One more thing, my new pin is about a half inch shorter than the old one. Will this pose any problems? And whats the best kinda glue, just wanna make sure. Thank, Tony Layne
What is the easiest way to remove a 3/8 x 10 Mcdermott Joint pin? Please reply.
It looks the same to me, just a different style of pin. He knew the pin he was taking out was a 3/8-10, so I doubt he would have tried to force a 3/8-11 pin into the same hole. And if he had, he probably would have asked here.
As for the gap, I would probably plugged the hole and retapped it to the correct depth. You could have also put some extra epoxy in the hole to hopefully fill that void. I'm sure there are plenty of cues out there with holes too deep, so unless it's abused, I imagine it will hold up.

It's always hardest the first time. Nice job!
Yeah, because you don't know what to expect. The first time is always a mystery. Actually, years down the road, some pins will fight with you like the first one.
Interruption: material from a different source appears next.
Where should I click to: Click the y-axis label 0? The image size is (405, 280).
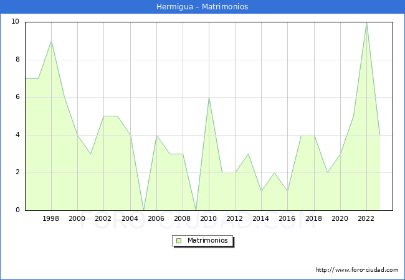click(x=17, y=210)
Mcd. sets their pins particularly well. I find them to be some of the toughest to remove.
I'll state my method and maybe something can be shared.
I chuck the cue in my metal lathe, soft collet for protection of course.
Even out of gear, my lathe will freewheel (rotate slowly on it's own).
I have an aluminum disc about 3" dia. x .090" thick with a hole in the center that I slide over the pin to protect the joint from excessive heat.
I also have an air-line mounted on the back-side of my lathe that provides a steady stream of cool air on the joint as the cue is rotating and it's pin is being heated. The aluminum disc deflects the flame away from the cue and dissipates heat.
Once I've seen enough smoke come out from around the pin to suggest to me that it's 'time', I stop the lathe, lock-in the backgear and apply my little Vise-Grips to the very end of the pin. With a little effort and a lot of luck, the pin will start to move. I can let the lathe hold the cue, it's not going anywhere. That leaves both my hands free to work the pin. When first clamped on to the pin, try moving it in both directions to break-down the epoxy. If at first you don't succeed, try, try again. Repeat as necessary.
tlayne,
Great job BTW. Betcha can't wait for the next one.
Please take this a suggestion only, though it will more likely open a can of worms.
On the big pins particularly, you want to see 1" of exposed thread, minimum.
It doesn't matter the thread count.
I'd be pleased if someone, somewhere got something from my writing, LoL.
There are a number of ways of removing bent broken pins. The easiest and most dangerous is to heat with a torch which is the way most do. The best way was described by someone who has a tool that electrically heated the pin so quickly that it never affected the surrounding wood but it cost something like 600.00. Not a toy that I would like to buy. Others use a soldering gun which is slow and once I had to bore the pin out with an end-mill. Thomas Wayne once described a safe way to remove a pin and is accomplished by what is called "friction welding". By cutting the pin off near the joint, drilling a hole into the stub about an 1 1/2 deep with about a 7/32 bit. You now take a 1/4" bit and counter drill about a 1 1/4 deep. You now remove the drill bit and reverse it in the drill chuck in your tail stock and insert the end into this counter bored hole. Now, with the lathe in reverse and the tail stock released from the bed so that it can move freely, you put hand pressure on the back of the tail stock forcing the bit into the bottom of this bored hole. This will create a lot of friction between the bit and the stud. When the bit gets red from friction you just release the hand pressure from the back of the tail stock. Now the friction ceases, the bit and stud cool and now they weld themselves to each other. The heat created melts the glue and since the lathe is running in reverse, the stud will screw itself out. This certainly is not the quickest way but it is the safest economical way.